INFORMATION PROVIDED:
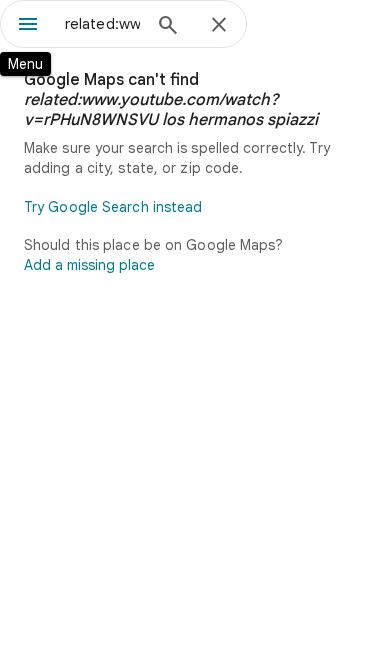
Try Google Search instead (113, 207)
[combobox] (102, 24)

--

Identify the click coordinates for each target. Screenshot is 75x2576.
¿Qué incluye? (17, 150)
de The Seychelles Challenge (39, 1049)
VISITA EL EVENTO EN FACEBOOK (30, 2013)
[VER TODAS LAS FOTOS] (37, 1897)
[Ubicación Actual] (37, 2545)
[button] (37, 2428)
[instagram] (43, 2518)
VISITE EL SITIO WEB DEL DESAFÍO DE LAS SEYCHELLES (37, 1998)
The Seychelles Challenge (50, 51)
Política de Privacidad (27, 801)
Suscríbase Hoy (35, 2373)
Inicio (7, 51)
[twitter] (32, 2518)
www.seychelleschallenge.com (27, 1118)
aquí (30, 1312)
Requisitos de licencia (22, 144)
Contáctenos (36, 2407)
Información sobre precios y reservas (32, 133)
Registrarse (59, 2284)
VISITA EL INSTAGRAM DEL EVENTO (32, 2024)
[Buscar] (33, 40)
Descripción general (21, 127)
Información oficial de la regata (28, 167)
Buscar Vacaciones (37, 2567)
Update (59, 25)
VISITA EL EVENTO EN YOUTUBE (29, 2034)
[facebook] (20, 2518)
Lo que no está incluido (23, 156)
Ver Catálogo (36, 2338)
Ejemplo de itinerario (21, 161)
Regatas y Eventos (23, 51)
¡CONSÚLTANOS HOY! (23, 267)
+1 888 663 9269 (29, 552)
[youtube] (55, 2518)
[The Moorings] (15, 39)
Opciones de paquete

WHAT YOU WILL DO: Using the data above, repeat exactly the lines that begin at the line with "VISITE EL SITIO" and end at the line with "Opciones de paquete", both ends included.

RESPONSE:
VISITE EL SITIO WEB DEL DESAFÍO DE LAS SEYCHELLES (37, 1998)
The Seychelles Challenge (50, 51)
Política de Privacidad (27, 801)
Suscríbase Hoy (35, 2373)
Inicio (7, 51)
[twitter] (32, 2518)
www.seychelleschallenge.com (27, 1118)
aquí (30, 1312)
Requisitos de licencia (22, 144)
Contáctenos (36, 2407)
Información sobre precios y reservas (32, 133)
Registrarse (59, 2284)
VISITA EL INSTAGRAM DEL EVENTO (32, 2024)
[Buscar] (33, 40)
Descripción general (21, 127)
Información oficial de la regata (28, 167)
Buscar Vacaciones (37, 2567)
Update (59, 25)
VISITA EL EVENTO EN YOUTUBE (29, 2034)
[facebook] (20, 2518)
Lo que no está incluido (23, 156)
Ver Catálogo (36, 2338)
Ejemplo de itinerario (21, 161)
Regatas y Eventos (23, 51)
¡CONSÚLTANOS HOY! (23, 267)
+1 888 663 9269 (29, 552)
[youtube] (55, 2518)
[The Moorings] (15, 39)
Opciones de paquete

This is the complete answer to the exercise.